■メアリー・スチュアート『銀の墓碑銘エピタフ

 一昨年、『霧の島のかがり火』(1956) が本当に久しぶりに邦訳されたメアリー・スチュアートだが、これに続くようにして出た本書は、全編ギリシャが舞台。三門優祐氏の解説によればアントニイ・バークリーが、現代ギリシャをリアルに捉えていることを絶賛し、「現代スリラーの中でも図抜けた傑作」と評した作品という。
 
 本書のヒロイン、カミラは英国人の古典語教師。婚約を解消したばかりの彼女は、ギリシャを一人旅中。アテネのカフェで、人違いによりレンタカーを押し付けられる。デルフィの地で、ムッシュー・サイモンが車を待っている、生きるか死ぬかの問題だ、というのだ。
 カミラはふとした衝動から、レンタカーを運転しデルフィに向かう。途中でサイモンという男と出逢うが、男は、当のサイモンではないと関わりを否定する。
 典型的な巻き込まれ型サスペンスの滑り出しだが、デルフィの地に向かう行程でも、おしゃべりの声に満ちたアテネの街、現地の人々のおおらかさ、男中心社会、異国人への「歓待」の風土などなど、カミラの眼からみたギリシャが観察眼鋭く、またユーモラスに描写される。カミラは運転が不得手で、細い道でトラックと対面してしまい立ち往生。村の男たちが集まってきてすごく親切なのだが、バックだけはしてくれない、というくだりにはギリシャ人気質も感じて笑ってしまう。
 このとき、運転を代わって車をバックしてくれるのが、英国人サイモン・レスター。彼は、二次大戦中にギリシャで死んだ兄にまつわる真相を求めていた。彼も古典語教師という設定はいささかできすぎだが、ここに「ガール・ミーツ・ボーイ」が成立し、二人は、スケールの大きい謎解きと冒険に巻き込まれていく。
 本書の舞台となるデルフィ(古代名デルポイ)は「デルポイの信託」でも有名な古代ギリシャの聖地、世界の中心とされており、ギリシャ神話の神々が降臨する場所でもあった。アポロン神殿や劇場、競技場の遺跡が多数残り、ストーリーの進行においても効果的に使われている。
 『霧の島のかがり火』でもそうだったが、本書においても、光に満ちたギリシャの空気感、オリーブの樹海、灰色の山肌など、選び抜かれた言葉で紡がれる自然描写が圧倒的。それがあるゆえに、兄の死んだ場所への山岳行やクライマックスの対決にもリアルな迫力を与えている。加えて、本書では、あえて古典語教師同士という設定をしたこともあって、円形劇場の中心でサイモンが朗唱するシーンに象徴されるように、二人が引用する言葉、各章で引用されるギリシャ古典の言葉の交響が二人の冒険行に格調を与えている。サイモンのもつ「何か」がジョン・ダンの詩から見えてくる展開なんて、英語・英文学の教師だった作者らしい見事な展開ではないですか。

▸ 練習課題
1. 本文によると、ヒロインのカミラの職業は何ですか?
2. 本文のうち、「典型的な巻き込まれ型サスペン」で始まり「人気質も感じて笑ってしまう。」で終わる部分をそのまま書き写してください。
この後の資料は本文とは関係がありません。

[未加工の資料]
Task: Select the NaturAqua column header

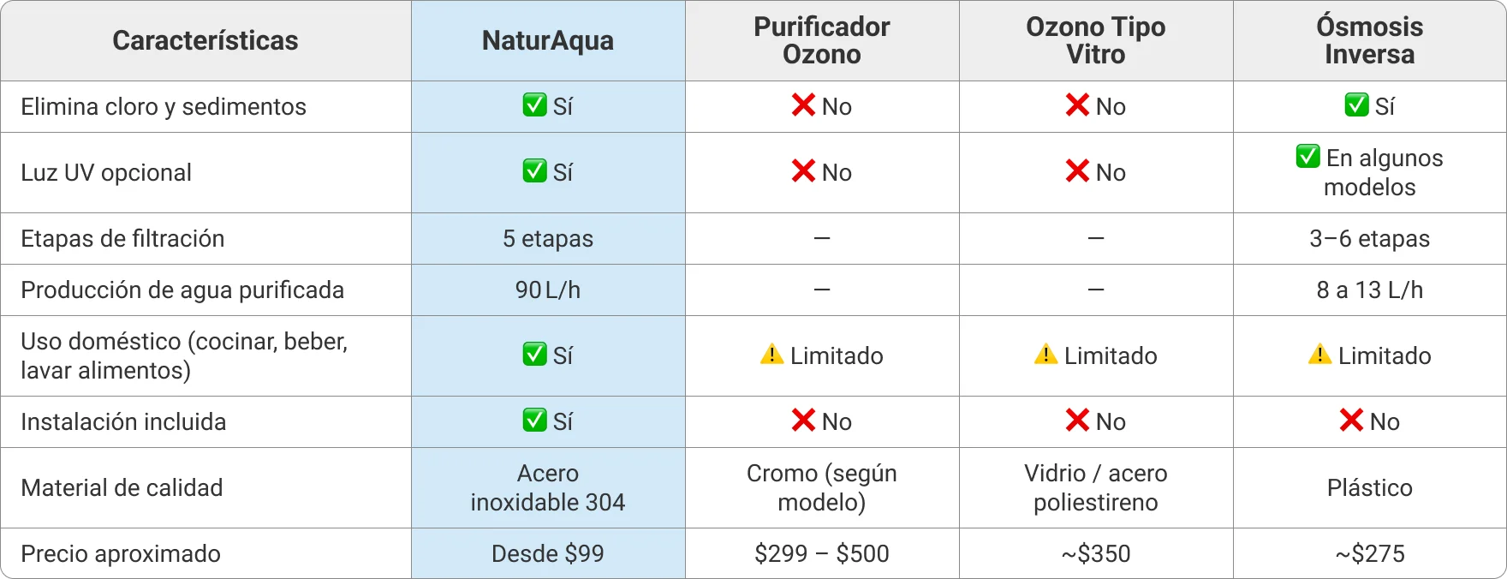Action: (548, 40)
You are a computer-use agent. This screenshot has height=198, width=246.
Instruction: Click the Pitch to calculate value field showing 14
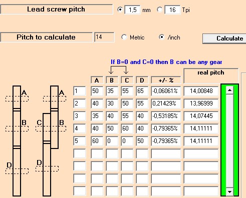coord(104,37)
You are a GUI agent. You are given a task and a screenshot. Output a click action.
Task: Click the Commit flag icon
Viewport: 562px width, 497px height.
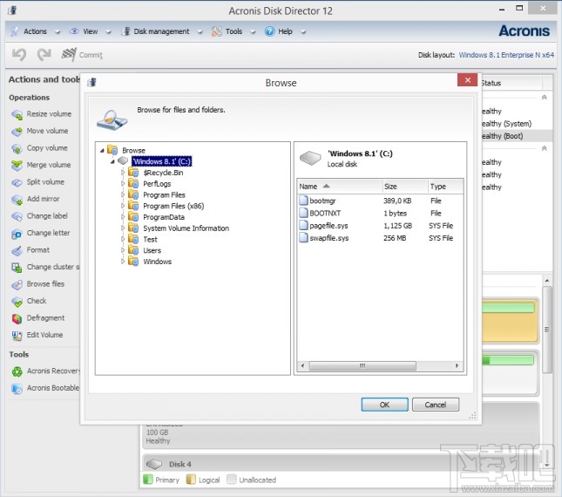69,55
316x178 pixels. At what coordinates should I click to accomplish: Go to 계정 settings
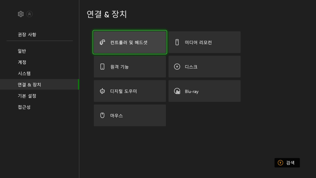22,62
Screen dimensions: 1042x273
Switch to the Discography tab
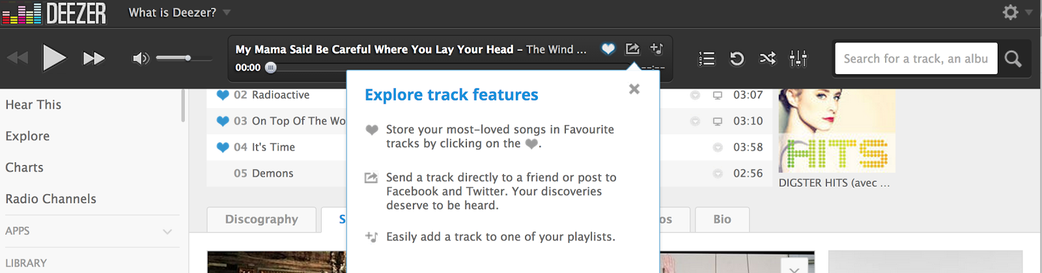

▸ 解答例
1. 英国人の古典語教師です。

2.
典型的な巻き込まれ型サスペンスの滑り出しだが、デルフィの地に向かう行程でも、おしゃべりの声に満ちたアテネの街、現地の人々のおおらかさ、男中心社会、異国人への「歓待」の風土などなど、カミラの眼からみたギリシャが観察眼鋭く、またユーモラスに描写される。カミラは運転が不得手で、細い道でトラックと対面してしまい立ち往生。村の男たちが集まってきてすごく親切なのだが、バックだけはしてくれない、というくだりにはギリシャ人気質も感じて笑ってしまう。